- _Material for this task_
Segment Open

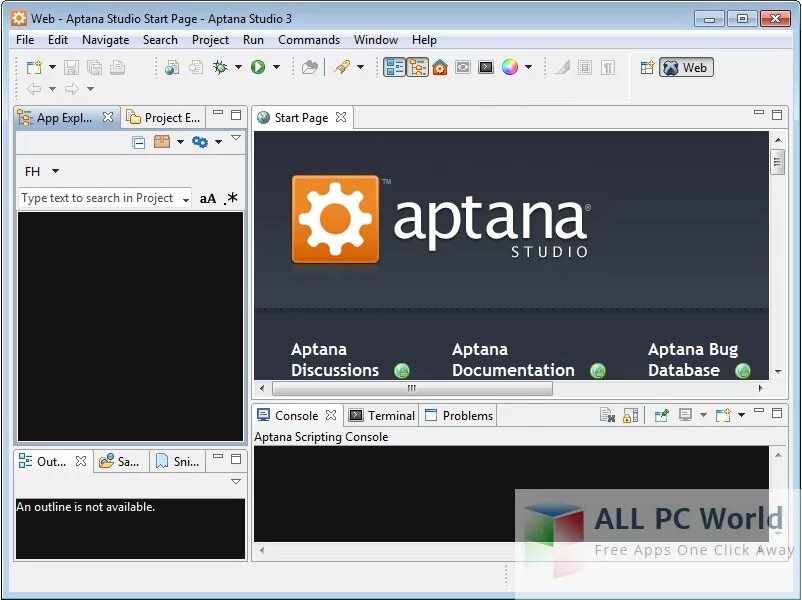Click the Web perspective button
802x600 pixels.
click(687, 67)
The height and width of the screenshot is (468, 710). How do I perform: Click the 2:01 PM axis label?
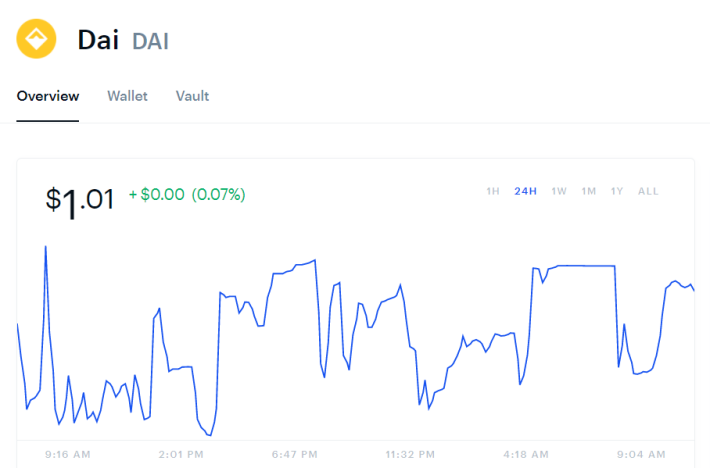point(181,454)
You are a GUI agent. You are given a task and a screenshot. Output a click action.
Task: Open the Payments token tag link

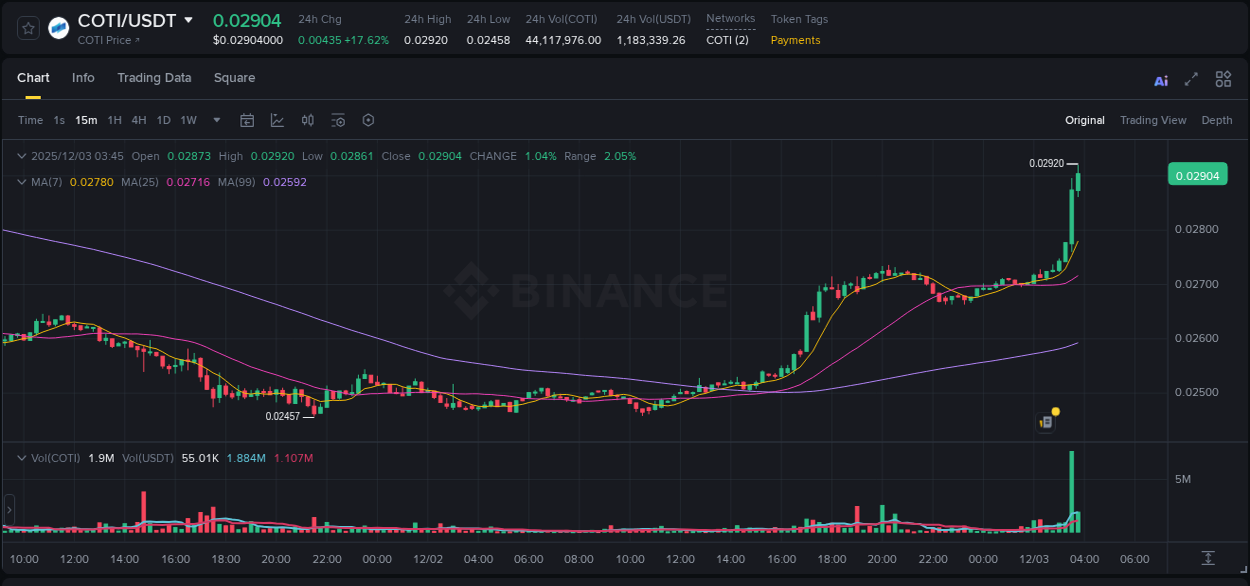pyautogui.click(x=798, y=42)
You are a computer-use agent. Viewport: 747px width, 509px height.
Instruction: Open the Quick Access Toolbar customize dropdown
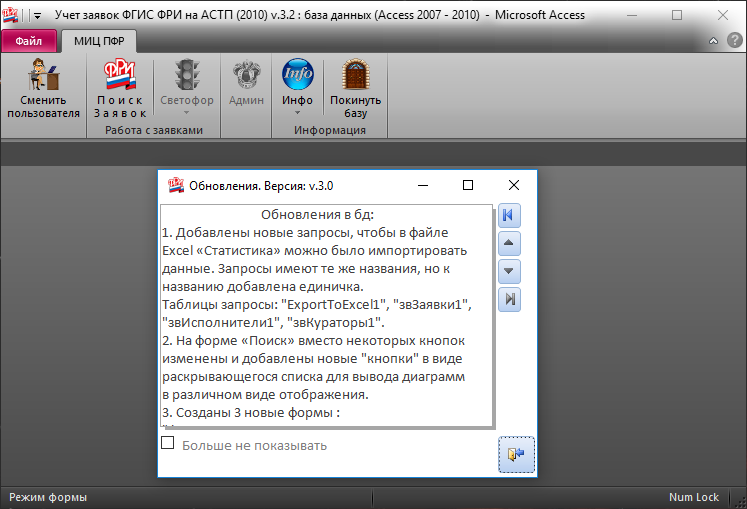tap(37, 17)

Segment Closed
Segment Open

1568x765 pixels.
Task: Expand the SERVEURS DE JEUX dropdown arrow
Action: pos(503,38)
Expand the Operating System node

Segment Closed

- _Directions_
Please go through the data above and copy each line that has the word "agent".

- _Result of this task_
You are a GUI agent. You are given a task and a screenshot. Output a click action.
You are a computer-use agent. Viewport: 747px width, 509px height.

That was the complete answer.